(Tasks)
[A] Repeat the part of the Alexander Todd biography starting at "In 1944, he" and ending at "adenine dinucleotide (FAD).".
[B] Please say whether each statement below agrees with the Alexander Todd biography, answering yes or no and quoting the words that decide it: (i) Todd earned a BSc from the University of Glasgow in 1928. (ii) Todd's thesis at Frankfurt dealt with the chemistry of nucleotides. (iii) Todd held the 1702 Chair of Chemistry at Cambridge until he retired in 1971.
[C] Write the next part of the Alexander Todd biography, picking up after its last sentence.

(Excerpted passage)

==================================================

|Occupations||Chemist Politician Professor Biochemist|
|A.K.A.||Sir Alexander Robertus Todd|
|Birth||October 2, 1907 (Glasgow, Glasgow City Council, Scotland, United Kingdom)|
|Death||January 10, 1997 (Cambridge, Cambridge, Cambridgeshire (county council area), Cambridgeshire)|
|Education||University of Glasgow, Oriel College, Goethe University Frankfurt|
|Authority||ISNI id Library of congress id NNDB id VIAF id|
Alexander Robertus Todd, Baron Todd (2 October 1907 – 10 January 1997) was a British biochemist whose research on the structure and synthesis of nucleotides, nucleosides, and nucleotide coenzymes gained him the Nobel Prize for Chemistry.
Early life and education
Todd was born near Glasgow, attended Allan Glen's School and graduated from the University of Glasgow with a BSc in 1928. He received a PhD (Dr.phil.nat.) from Johann Wolfgang Goethe University of Frankfurt am Main in 1931 for his thesis on the chemistry of the bile acids.
Todd was awarded an 1851 Research Fellowship from the Royal Commission for the Exhibition of 1851, and, after studying at Oriel College, Oxford, he gained another doctorate in 1933.
After graduating from the University of Oxford, Todd held posts with the Lister Institute, the University of Edinburgh (staff, 1934–1936) and the University of London, where he was appointed Reader in Biochemistry.
Todd became the Sir Samuel Hall Chair of Chemistry and Director of the Chemical Laboratories of the University of Manchester in 1938, where he began working on nucleosides, compounds that form the structural units of nucleic acids (DNA and RNA).
In 1944, he was appointed to the 1702 Chair of Chemistry in the University of Cambridge, which he held until his retirement in 1971. In 1949, he synthesised adenosine triphosphate (ATP) and flavin adenine dinucleotide (FAD).

==================================================

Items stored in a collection
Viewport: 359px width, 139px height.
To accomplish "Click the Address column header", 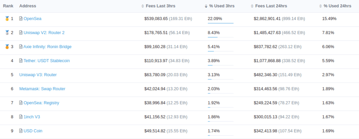I will [28, 6].
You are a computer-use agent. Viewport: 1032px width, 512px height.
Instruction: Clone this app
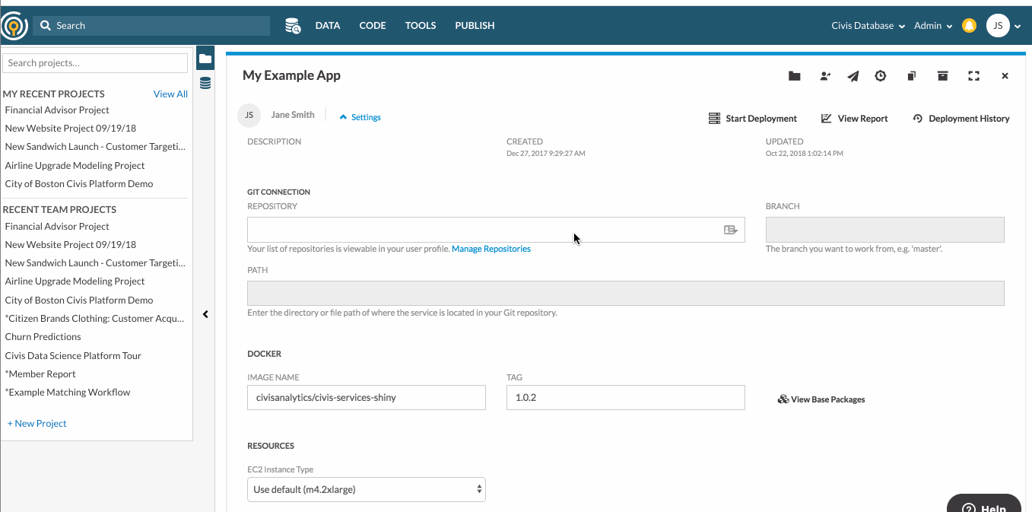pyautogui.click(x=911, y=76)
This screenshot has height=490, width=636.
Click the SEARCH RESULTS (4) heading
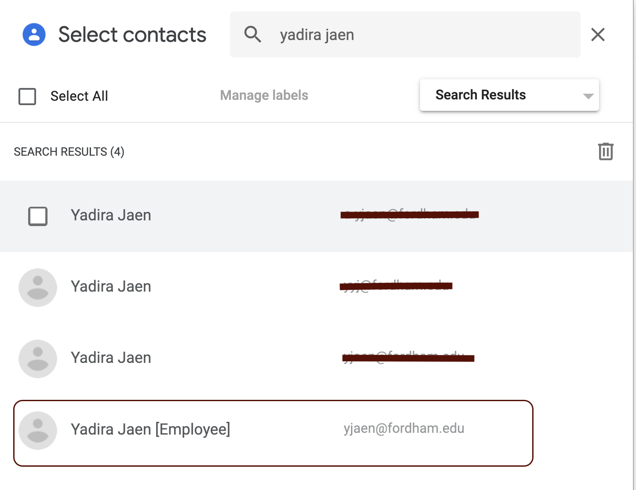[x=69, y=152]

==================================================

(Answers to the exercise)
[A]
In 1944, he was appointed to the 1702 Chair of Chemistry in the University of Cambridge, which he held until his retirement in 1971. In 1949, he synthesised adenosine triphosphate (ATP) and flavin adenine dinucleotide (FAD).

[B]
(i) Yes: "graduated from the University of Glasgow with a BSc in 1928"
(ii) No: "for his thesis on the chemistry of the bile acids"
(iii) Yes: "which he held until his retirement in 1971"

[C]
In 1955, he elucidated the structure of vitamin B12, later working on the structure and synthesis of vitamin B1 and vitamin E, the anthocyanins (the pigments of flowers and fruits) from insects (aphids, beetles) and studied alkaloids found in hashish and marijuana. He served as chairman of the Government of the United Kingdom's advisory committee on scientific policy from 1952 to 1964.
He was elected a Fellow of Christ's College, Cambridge in 1944 and was Master from 1963 to 1978. He became Chancellor of the University of Strathclyde in 1975, and a visiting professor at Hatfield Polytechnic (1978–1986). Among his many honours, including over 40 honorary degrees, he was elected as a Fellow of the Royal Society in 1942, was President of the Royal Society from 1975 to 1980 and became a member of the Order of Merit in 1977.
In 1981, Todd became a founding member of the World Cultural Council.
Todd died in 1997 after a heart attack.
In 1937 Lord Todd married Alison Sarah, daughter of Nobel Prize winner Sir Henry Dale, who like Todd served as President of the Royal Society. They had a son, Alexander Henry, and two daughters, Helen Jean and Hilary Alison. Alison predeceased Lord Todd in 1987.
He was knighted as Sir Alexander Todd in 1954 and was created a Life Peer as Baron Todd of Trumpington in the County of Cambridge on 16 April 1962.
He is commemorated by a blue plaque erected by the Royal Society of Chemistry at the University of Cambridge's Department of Chemistry.